Few things say “Portland” like a coffee shop, and few things say “coffee shop” like Schondecken Coffee Roasters, (503236-8234, 6720 SE 16th Ave, Portland, OR 97202), located in a small house across the street from the Sellwood Post Office.
When you walk through the door the first thing you notice is the smell-a heady aroma of coffee, teas, and spices. The next thing you notice is the inviting creak of the rough hardwood floors, which squeak like real, honest-to-God hardwood floors are supposed to. Sight is only the third sense you’ll use but as your eyes adjust to the dimness, if you look past the Rube Goldberg coffee roaster and behind the coffee-bean-stuffed counter you’ll see the smiling face of Nancy Duncan where she’s been for almost 15 years.

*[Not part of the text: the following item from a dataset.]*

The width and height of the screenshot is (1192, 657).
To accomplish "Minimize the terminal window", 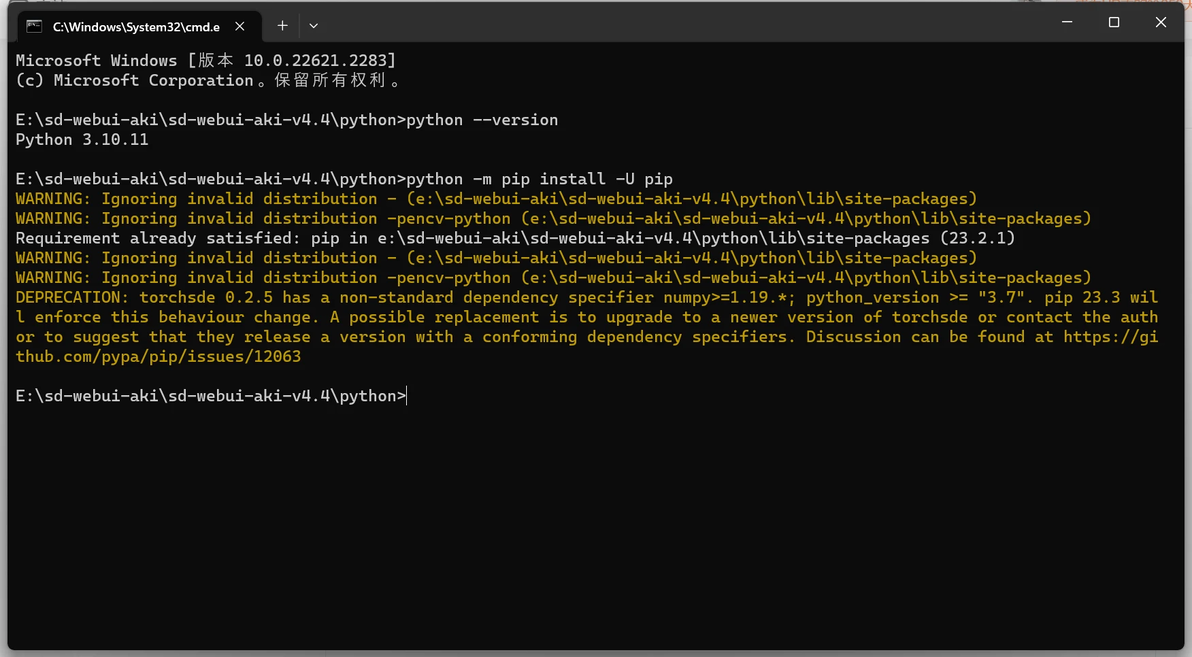I will pos(1067,22).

“It will be 15 years exactly on February 1st“, said Nancy. “I had been working as a pharmacy technician for many years until the pharmacy was bought by Rite Aid. Just about the time of the sale, the people who owned this shop asked if my husband and I wanted to take it over. They had opened the shop in the 1980’s to roast coffee for their restaurant (which is now Cha Cha Cha on Bybee) and wanted to split it off. It was perfect timing, and I made the jump to the world of coffee.” Nancy worked with them for a couple weekends to learn the basics then worked with one of their employees for about a month for practice, and she was on her own. The roaster itself is truly a thing to behold. A great metal contraption looming in the corner of the shop, “it’s been here since the building was just a roaster, before we opened it to the public. It was hand-built by Michael Sivetz in Corvallis, who builds roasters for companies around the world.”
Her new business was also her introduction to Tom Dwyer Automotive. “I was looking for a mechanic at the time, and happened to hear some of my customers talking about auto repair. I asked them who’d they recommend, and they immediately said ‘Tom Dwyer Automotive’! I’ve been a happy client ever since. That was a long time ago, when Tom used to come in the shop and drop a rock in the tip jar.” A… rock? “Not just a regular rock!” laughed Nancy. “One of the rocks from his collection in the cases there at the shop. He’d bring special polished stones of some type, and it was always really nice.”
Nancy’s certainly learned the ins and outs of the business since those early days, and was able to tell us all about all about the art of coffee. “Coffee is a lot like wine,” she said. “It’s a crop product, which means that the beans vary by the weather they were grown in, the soil of their plantation, and the way the beans are stored. Moisture content varies by bag, and even within the same bag.” Of course, the beans are only part of the equation. Just as a winemaker can make or break a batch of grapes, the knowledge and artistic touch of the coffee roaster is as important to a good cup of java as the beans used to make it. Nancy told us that “Harder beans make darker roasts. I look to Mexican beans for a light, nutty flavor, and French or Italian for the darker, smokier flavors.” Roasting requires a close eye when the beans are almost done, because a batch can flip from perfect to burned in less than a minute. “Many people think that the darker the roast, the more caffeine the coffee has. It’s actually just the opposite. Roasting burns out the caffeine, so the lighter roasts have more.”
Tastes for coffee, again like wine, vary by season with lighter roasts (white wines) popular in the summer and darker roasts (red wines) popular in winter. Nancy’s personal favorites? “I really like the dark French and Italian coffees. One of my particular favorites is Recluse, which is a blend of French and Sumatran.” Schondecken has developed several blends of their own, including some with names that recall the Sellwood/Westmoreland area where the blend was born like “Moreland After” and “Best Moreland”.
But coffee is not just an art, it’s a business. Schondecken sells more than just coffee; they have an impressive array of bulk spices and loose-leaf teas. That amazing roaster helps set them apart from the other coffee shops in the area as well. “There are a LOT of coffee shops in the area, but only a couple roast their own beans on-site.” Inviting as the shop is, though, it’s only the tip of the iceberg. “The bulk of our business comes from mail-order, restaurants, and coffee carts.” The clientele of the coffee world is changing too, a development Nancy welcomes but is a little ambivalent about. “Everyone’s drinking more coffee these days (Look at the bottom of this article for the great graphic Nancy gave us on the density of coffee houses across the country) and I see much younger people drinking coffee these days, some as young as 10 to 12 years old. But I think it’s a good thing in some ways. Coffee shops provide a place for those in-between ages to meet and have something to do. In our little area here, there’s our shop as well as a yogurt shop and a couple other places that kids can go. It’s nice to be part of filling that niche for young people.”
Sitting in Portland, at the epicenter of the coffee revolution, Nancy sees more changes coming for the coffee world in the future. But, whatever changes the industry goes through over the next few years, you can rely on Schondecken’s to provide a hot cup of Joe in the cozy, comfortable environment it needs to make it perfect.